• William, I hate you!
    28 replies, posted
[media]http://www.youtube.com/watch?v=0DfGf4M3QZo[/media] asshole..
Natures ninja
I would have shot the little bastard with my air rifle for that kind of damage. Cute schmute, it's destroying my fucking house dammit. Also late
D'aaaaaaaaaaaaaaaaaaaaaaaaaaaaaaaaaaaaaaaaaaw Wall and almonds. Meal of kings.
[U]First Reaction to Thread Title[/U] But I didn't do anything!:saddowns: [U]Upon Seeing Raccon[/U] Oh, look its Sly! :v:
why the fuck wouldn't you get it out, it is destroying your kitchen
I'd drag that fucker out of there by its paw
kitchen knife to the throat
It's cute in a destructive way
That drywall must be tasty
Raccoons are so damn cute! If it wasn't for their destructiveness and rabies they would be awesome to have as a pet.
"FUCK YEAH MUFFIN PAN- OH SHIT" "I HATE YOU" "Sorry..."
That raccoon would have been dead as fuck if it was in my house. And then it would be dinner.
yelling at it to get out of the wall was the worst thing to do, of course its gonna go hide in the wall some more
Just imagining walking into my kitchen with a raccoon poking halfway out of the wall, eating drywall, not giving a shit. I'd laugh then shoot it.
Cardboard walls
Omg....that guy's comments: [quote]@AmandaWinnieDaPooh ...yeah, but u suck dick 2 make ur money, an tht makes u a prostitute. i bet ur parents r sooo proud of u, lmao!!!* damygeebo 2 days ago[/quote] [quote]@SmilingMartini ...im really sad to* see how GAY u are, lmao!!! damygeebo 5 days ago[/quote] [quote]@MooooonDemon ...ur mom sucks* cock. #lmao damygeebo 1 month ago 7[/quote] [quote]@MegaJim79 ...we all kno u've sucked plenty of men off, thts why u like 2 see them 'grow'. thx 4 not postin any vids* of ur nasty exploits, btw. oh, an EVERYBODY knows tht being 'canadian' is code speak 4 being GAY. lol, u pedophile. damygeebo 2 months ago[/quote] :frog:
He wants cupcakes.
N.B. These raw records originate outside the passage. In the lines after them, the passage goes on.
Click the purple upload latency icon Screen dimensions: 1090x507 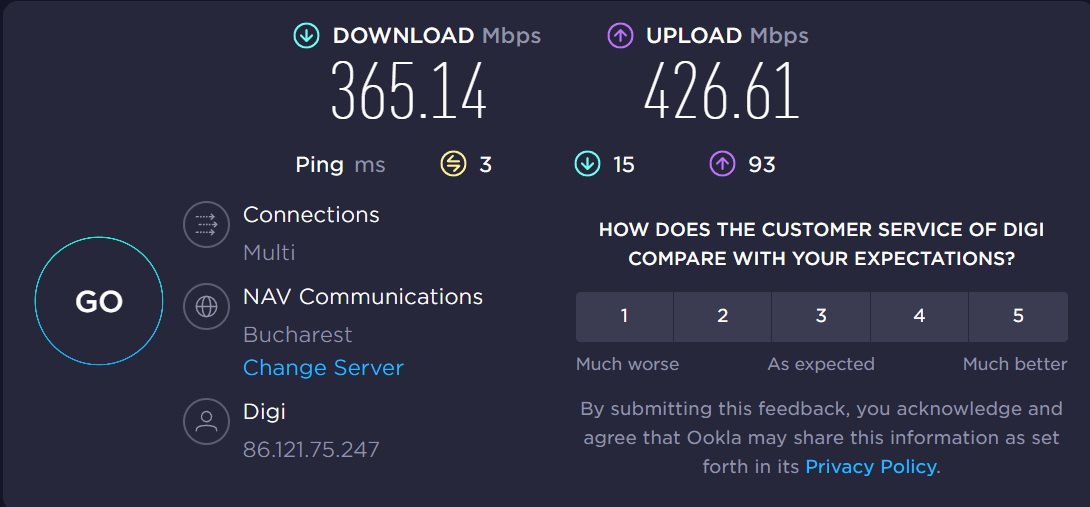coord(722,165)
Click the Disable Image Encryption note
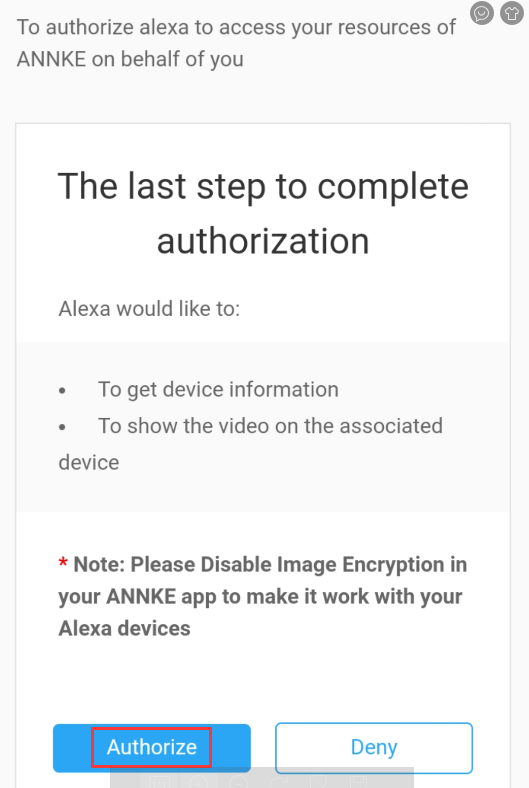This screenshot has height=788, width=529. pos(263,597)
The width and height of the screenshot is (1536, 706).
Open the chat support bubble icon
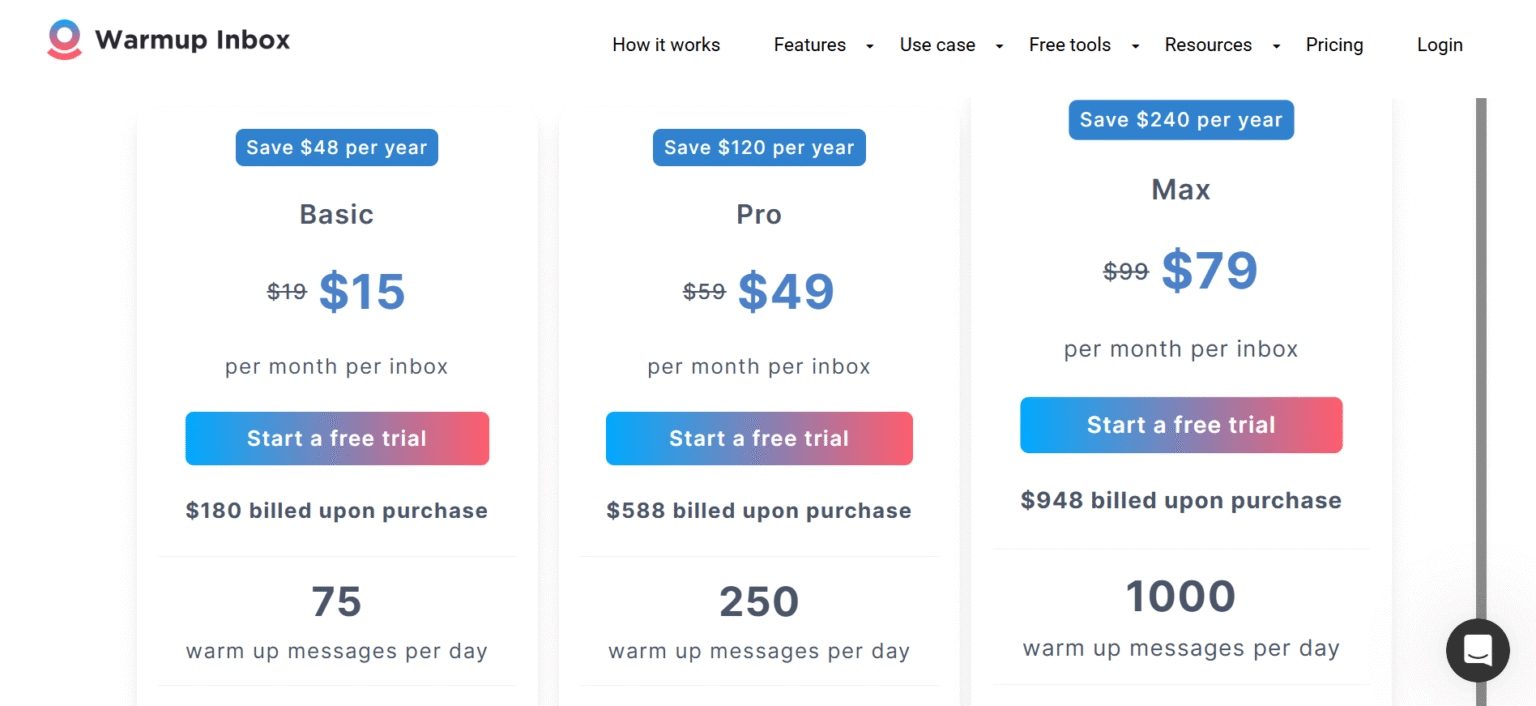tap(1477, 650)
Obey your new master!
...Cupcakes, anyone?
For a destructive little critter, I kinda like William Racoon. I want a pet racoon now; A pet racoon name Digby Racoon
Because yelling "I hate you!" is the best way to get a racoon out of your kitchen. As cute as he is I would have grabbed it by the neck and chucked it out the door if that was my kitchen.
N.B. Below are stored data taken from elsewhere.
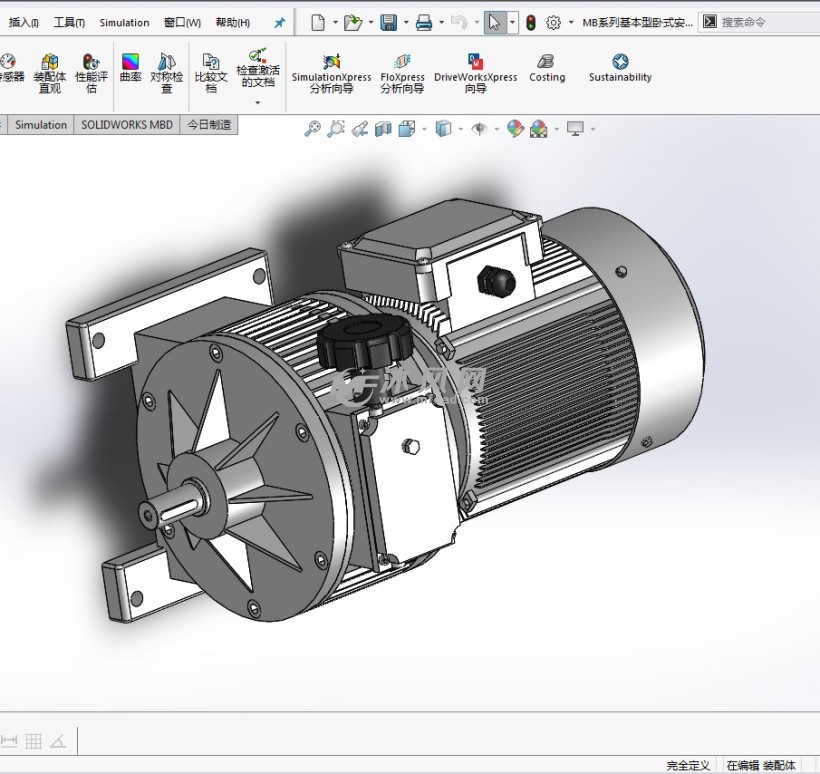Viewport: 820px width, 774px height.
Task: Expand the Open file dropdown arrow
Action: [371, 22]
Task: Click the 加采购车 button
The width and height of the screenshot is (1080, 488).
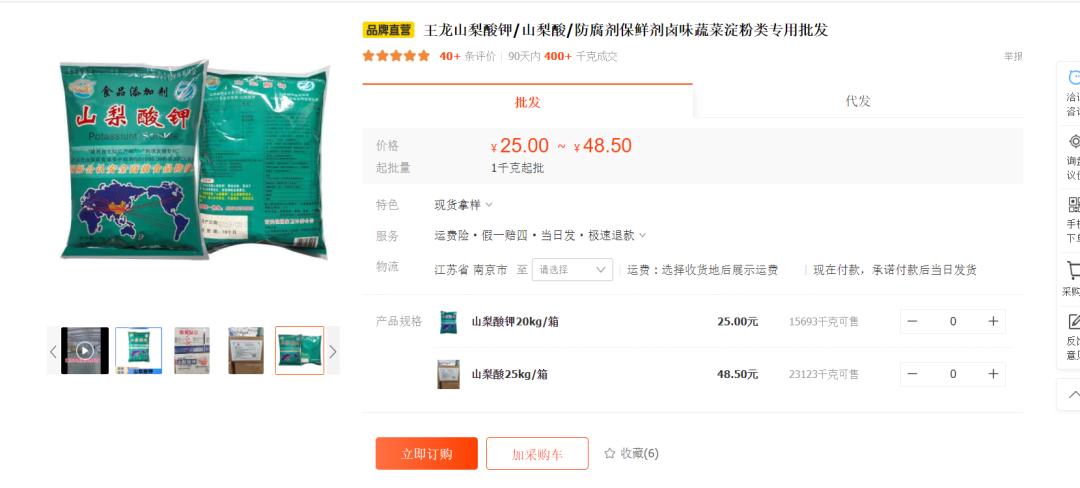Action: pyautogui.click(x=537, y=454)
I can just imagine that racoon making a trollface if he had the appropriate muscles.
"Oh, bitch you fucked this house up good didn't you" Lost it.
Raccoons are pretty tough creatures given their size. They're known to drown large dogs by shoving their heads into a stream or body of water until they drown.
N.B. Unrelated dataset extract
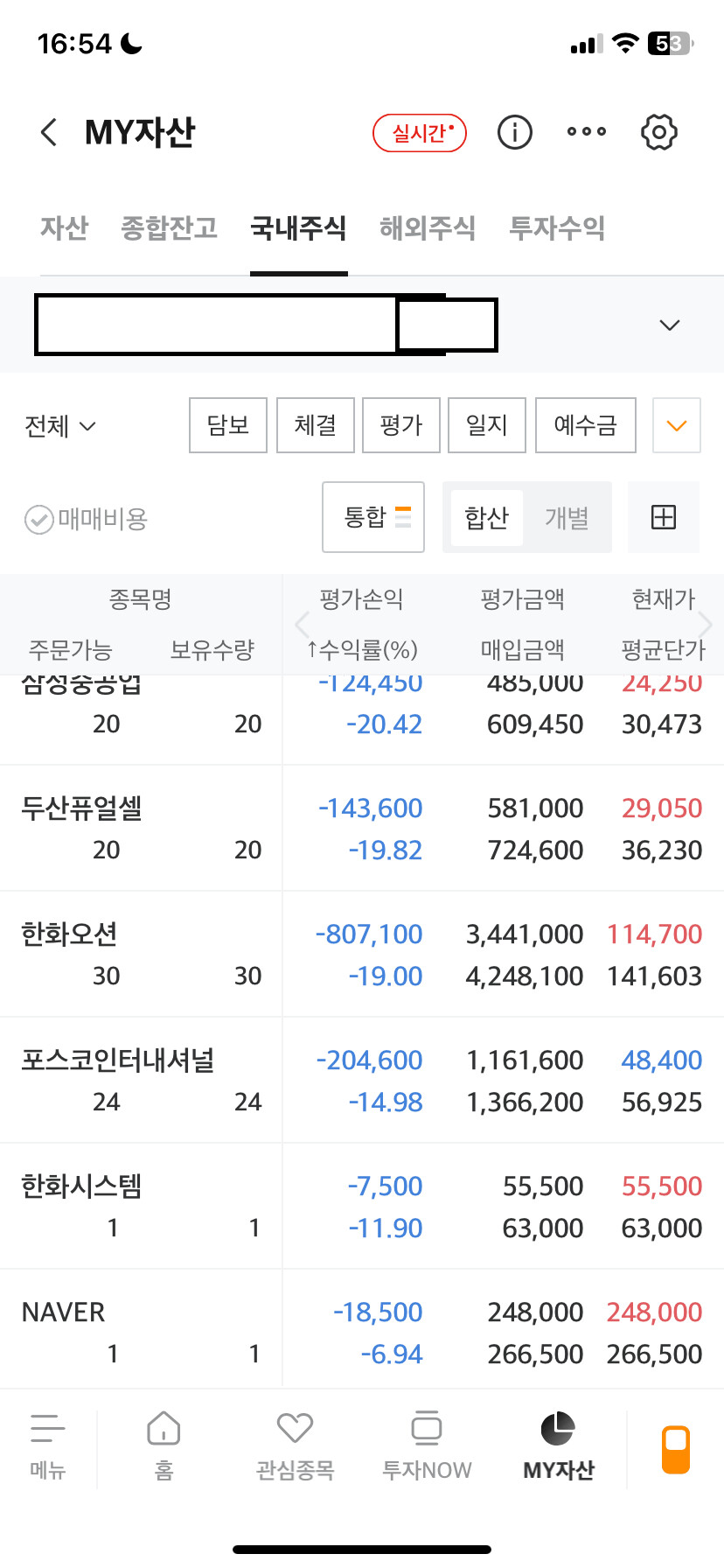Select the 한화오션 stock row

tap(140, 954)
[QUOTE=Canuhearme?;27295226]Raccoons are pretty tough creatures given their size. They're known to drown large dogs by shoving their heads into a stream or body of water until they drown.[/QUOTE] Hitman racoon's
I saw this on TV today. It was the guy's pet, he raised it since it was a little half-dead baby. Furthermore, they have razor-sharp claws of flesh-rendering death. So no, he's not gonna kill it. If this is the same thing and if I remember the story right, it's out of the house now and living in the wild, but returns to the guy's home every now and then. Still heart-warming and adorable.
I'd call PITA and tell them that I'll shoot it with a shotgun if they don't come and take the fucker out.
The first time I ever saw a raccoon it was outside my house in my garbage. It sounded like it was dying of a coughing illness.